CHALLENGE: Return the part of the Lower Sacramento striper fishing article that runs from "The Other Lower" up to and including "where you are.", copied word for word.

The Other Lower Sacramento: Striper Fishing from Red Bluff to Butte City

striper striper
LOWER SAC STRIPER FISHING IS TYPICALLY A SUMMER AFFAIR. DRESS APPROPRIATELY.

Some of the best advice I ever received when I was a young guide was “Never leave fish to find fish.” That’s pretty simple and sage advice — it even applies to life in general, I think: be happy where you are and appreciate the blessings you have. That said, for most fly fishers, it is some of the hardest advice to follow. I know I am always wanting to go around the next bend on a river or the next mile down the road, and I will even change an effective fly to see if I can catch just a few more fish or maybe a bigger fish. I think that like most things in life, balance is the key — balancing exploration with being content where you are.

All that said, I rarely follow that principle in my own life — or in fishing, for that matter. If all fly anglers remained content with what they were doing, we would still be fishing only dry flies for trout, upstream on floating lines. The summer months are not the busiest of times for a guide who lives in California’s Central Valley. Many guides relocate to Alaska, put ridiculous numbers of miles on their trucks driving to the mountains for trout, or scratch out a few days with people who can take the daytime highs of 100 degrees floating the tailwaters. Even if a guide stays home, puts the miles on the truck to get up into the mountains, and manages to book a few blistering floats, by early July, most trout f isheries have turned into morning-and-evening gigs, and full-day trips are not really worth anyone’s time.

About ten years ago, when the prospect of raising a family and paying a mortgage became a reality, and not wanting to go to Alaska or be gone 14 hours a day, spending 6 of them in the car, I decided to ask my father for a $10,000 loan to buy a motorboat. The plan was to guide in a fishery that I had never fished, had no idea if it would be a viable guiding venue, and had heard only sparse rumors about fly fishers catching fish there. But if it panned, out this fishery was only 15 miles from my house and would fish great all summer long.

Hindsight mixed with age leads me to believe that maybe this was pushing the limits of the whole exploration thing, and I should have been happy with what I was doing during the summer months . . . but hey, it all worked out, and now I am writing an article about it.

DATASET SECTION:
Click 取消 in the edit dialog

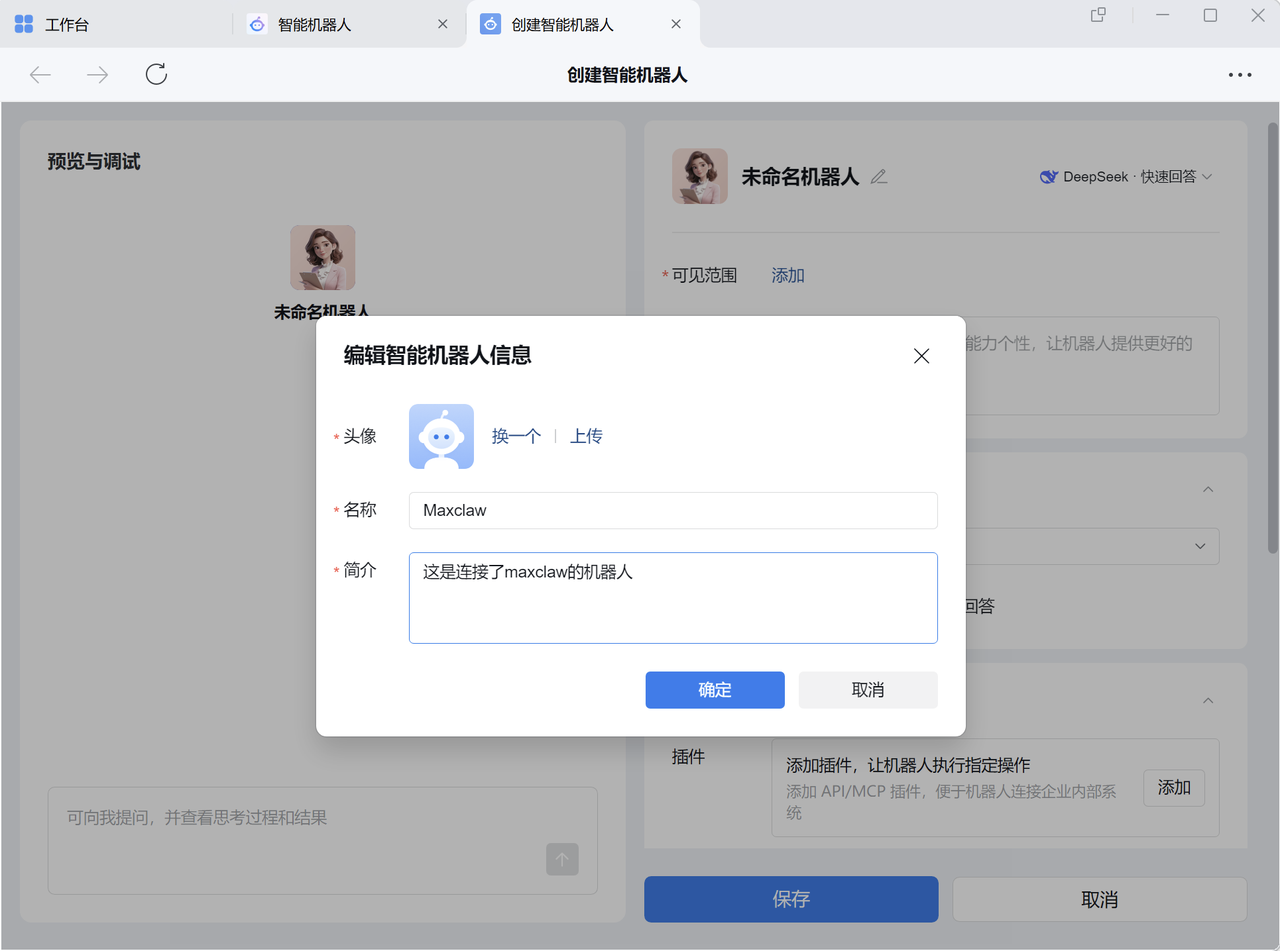(x=867, y=690)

WRITTEN SOLUTION:
The Other Lower Sacramento: Striper Fishing from Red Bluff to Butte City

striper striper
LOWER SAC STRIPER FISHING IS TYPICALLY A SUMMER AFFAIR. DRESS APPROPRIATELY.

Some of the best advice I ever received when I was a young guide was “Never leave fish to find fish.” That’s pretty simple and sage advice — it even applies to life in general, I think: be happy where you are and appreciate the blessings you have. That said, for most fly fishers, it is some of the hardest advice to follow. I know I am always wanting to go around the next bend on a river or the next mile down the road, and I will even change an effective fly to see if I can catch just a few more fish or maybe a bigger fish. I think that like most things in life, balance is the key — balancing exploration with being content where you are.